> **EXTRACT**:
# DC-DC wandering voltage... howto stabilize?



## dtbaker (Jan 5, 2008)

I have an ACME DC-DC.... 
http://evolveelectrics.com/dc-dc-converters/636w-ac/dc-dc-converter/

'always on', doing its job fairly well. battery pack is 156v nominal in the Miata. Lately, the output voltage has been wandering; requiring occasional tweaks of the pot to get it back 12.0-13.0 where it should be to make the Zilla and 12v car stuff happy. Seems like if it goes over 13.5 or under 11.0, Zilla is not happy.

the way I can see the 12v system voltage is a little meter I keep plugged into the cigarette lighter.

The problem seems to have gotten worse this winter, when its cold, and several times at night has been an issue when I've turned on headlights and began driving.... I'd get about ten feet and the DCDC would turn itself OFF! weirdly, if I reset and start driving with headlights off, and turn them on after 10 seconds of driving or so, then it was ok. I've only had the dcdc click off when I had headlights on, or not allowed enough time after key-on before driving (to pre-charge zilla I think?)

Even with everything on, I should be well below the 600watt output limit of the dcdc.

so..... what are some good ways to stabilize the voltage output?
shall I put a little 12v battery in parallel?
could this be some kind of grounding issue?


----------



## azdeltawye (Dec 30, 2008)

dtbaker said:


> ...
> shall I put a little 12v battery in parallel?...


This is always a good idea in my opinion. 
You don't want a single point failure to cause you to stall in busy traffic on on the railroad tracks...


----------



## Tesseract (Sep 27, 2008)

dtbaker said:


> I have an ACME DC-DC....
> http://evolveelectrics.com/dc-dc-converters/636w-ac/dc-dc-converter/


That product was designed for use in office/home equipment. It has no business being used in industrial or automotive applications. Primary reasons: enclosure with multiple openings (not dust/moisture proof), trimpot for voltage adjustment, probably cheap paper-phenolic PCB that will absorb moisture over time and delaminate, components not secured to withstand high shock/vibration.




dtbaker said:


> so..... what are some good ways to stabilize the voltage output?
> shall I put a little 12v battery in parallel?
> could this be some kind of grounding issue?

> **GIVEN MATERIAL**:
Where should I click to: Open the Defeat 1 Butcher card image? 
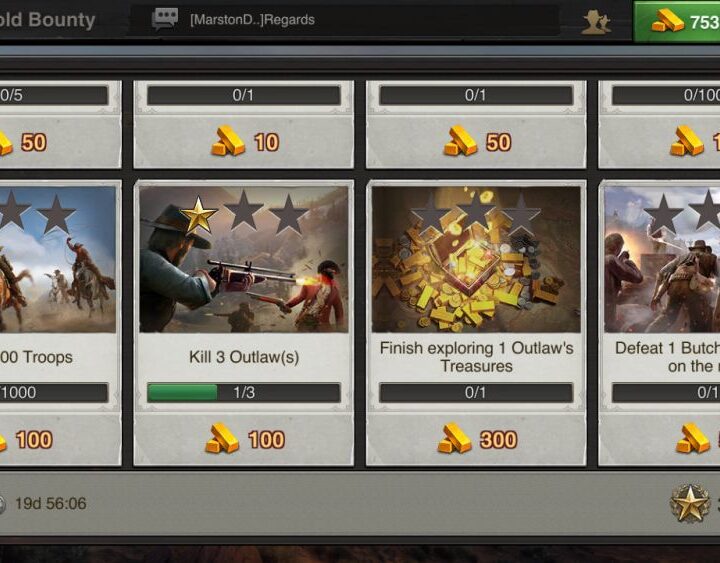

> **PROBLEM TO WORK ON**:
Continue the forum thread about the wandering DC-DC converter voltage from the point where it stops.

> **RESPONSE**:
There's no point putting a 12V battery in parallel with the converter if the voltage drops below the minimum float voltage (and note that you can't really recharge a 12V battery with a float charger - that's only meant to stop self-discharge). So at a minimum I would replace the pot with two resistors of similar total value and equivalent ratio to deliver 14.0V (if the Zilla really can't handle more than 13.5V - which doesn't seem likely - then put a diode or two in series with its 12V supply connections to drop the voltage by 0.6V or 1.2V). I would also consider spraying the PC board with clear acrylic paint to provide at least a minimum level of protection against humidity/condensation. Finally, yes, wire a 12V battery in parallel with the converter, but only if you set the voltage to at least 13.8V, and preferably 14.0 to 14.2V (you don't want to go too much above the float voltage if using a constant voltage supply vs. a "proper" 12V battery charger).


----------



## dtbaker (Jan 5, 2008)

Tesseract said:


> That product was designed for use in office/home equipment. It has no business being used in industrial or automotive applications. Primary reasons: enclosure with multiple openings (not dust/moisture proof), trimpot for voltage adjustment, probably cheap paper-phenolic PCB that will absorb moisture over time and delaminate, components not secured to withstand high shock/vibration.
> 
> 
> 
> ...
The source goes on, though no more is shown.